G. N. Tripathi
Department of Mines and Geology, Ministry of Industry, Government of Nepal
A. E. Fryar
Department of Earth and Environmental Sciences, University of Kentucky, Lexington, KY 40506-0053 USA
Groundwater flow in karst terrains is difficult to map because it can be concentrated through conduits that do not necessarily coincide with the surface features. We applied electrical resistivity (ER) and self-potential (SP) techniques at three sites to locate an inferred trunk conduit feeding a major spring in the Inner Bluegrass region of Kentucky (USA). Royal Spring is the primary water supply for the city of Georgetown; the upper part of its basin coincides with the Cane Run watershed. ER profiles (972 m total length) were measured using a dipole–dipole electrode configuration with 2- to 3-m spacing. SP measurements were taken along those ER lines and an additional test profile (230 m) using one stationary reference electrode and another roving electrode at a fixed interval.
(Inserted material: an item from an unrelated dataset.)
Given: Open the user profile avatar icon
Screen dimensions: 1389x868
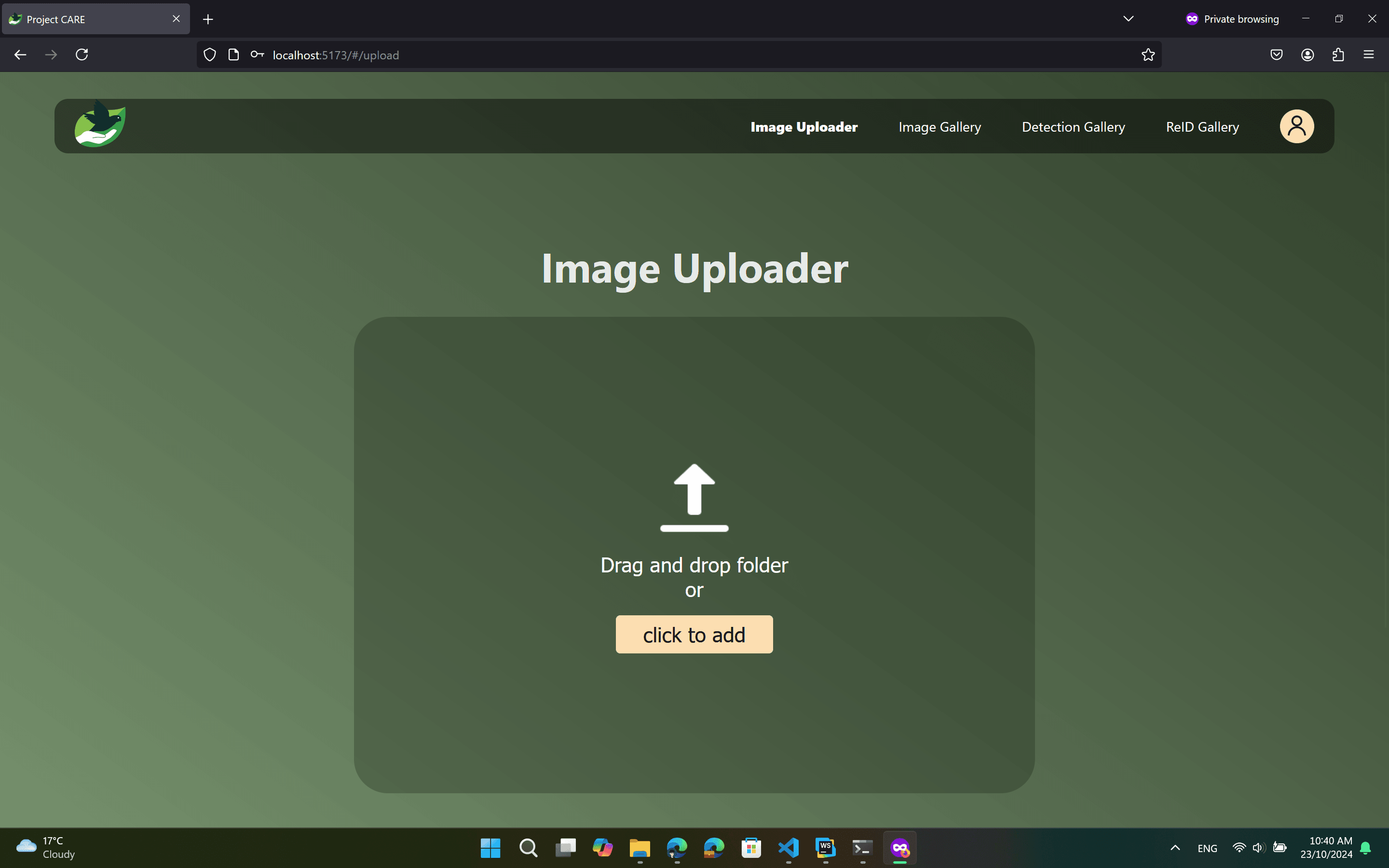Looking at the screenshot, I should point(1296,126).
The SP technique has been used by many researchers to detect the electrokinetic potential generated by groundwater flow. The low resistivity of water in the conduit, as compared to the high background resistivity of limestone bedrock, was the ER exploration target. A negative SP anomaly corresponded to a low ER anomaly for most of the profiles, but a few are not comparable. Although SP data collected over multiple days along the test profile differed significantly, they showed similar trends. Field drift in SP data was found to be highly sensitive to temperature changes during the time of measurement. Although the overall trends of the final SP profiles for different dates were similar, the SP magnitudes varied with the amount of precipitation and the average soil temperature. The low-resistivity anomalies in the 2D inverted sections and corresponding negative SP anomalies at two sites (Berea Road and Kentucky Horse Park) encountered water-filled conduits, although mudfilled voids encountered during drilling at University of Kentucky Agricultural Research Farm sites suggest that these may be tributary conduits rather than the trunk conduit.